Dysregulated expression of COOH-terminally truncated Stat5 and loss of IL2-inducible Stat5-dependent gene expression in Sezary Syndrome.

Sezary Syndrome (SzS) is a leukemic variant of cutaneous T-cell lymphoma characterized by the accumulation of clonal neoplastic CD4+ T cells. The signal transducers and activators of transcription (STAT) family members, Stat5a and Stat5b, play an important role in regulating T-cell activation. Recent studies have shown that inappropriate activation of STATs occurs frequently in a wide variety of human cancers. Here we examine the functional status of Stat5 proteins in SzS as compared with healthy donors.
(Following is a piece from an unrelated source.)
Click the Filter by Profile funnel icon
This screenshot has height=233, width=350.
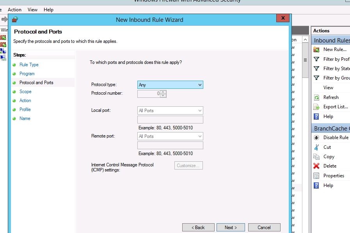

Western blotting demonstrates that in cytoplasmic extracts of unstimulated T cells from healthy controls two isoforms of Stat5, full-length and a COOH-terminal truncated isoform, termed Stat5(t), are present. However, bandshift assays demonstrate that only Stat5(t) translocates to the nucleus and binds DNA on IL-2 stimulation. In contrast, preactivated T cells express only full-length Stat5, which is functionally activated on IL-2 stimulation. Analysis of Stat5 protein isoforms from five of five SzS patients revealed predominant aberrant expression of Stat5(t) in preactivated peripheral blood mononuclear cell. Furthermore, patients showed preferential IL-2-induced DNA binding of Stat5(t). Consistent with the inappropriate activation of Stat5(t) in SzS patients, real-time PCR revealed that IL-2-induced mRNA expression of the Stat5 target genes, Bcl-2, PIM-1, and CISH were markedly reduced. These data indicate that functional Stat5 isoform expression is regulated by T-cell activation status and that dysregulated expression of Stat5(t) in malignant T cells in SzS can suppress Stat5-dependent gene expression. Thus, aberrant expression of Stat5(t) may be one mechanism that contributes to the cellular transformation of T cells in this disease.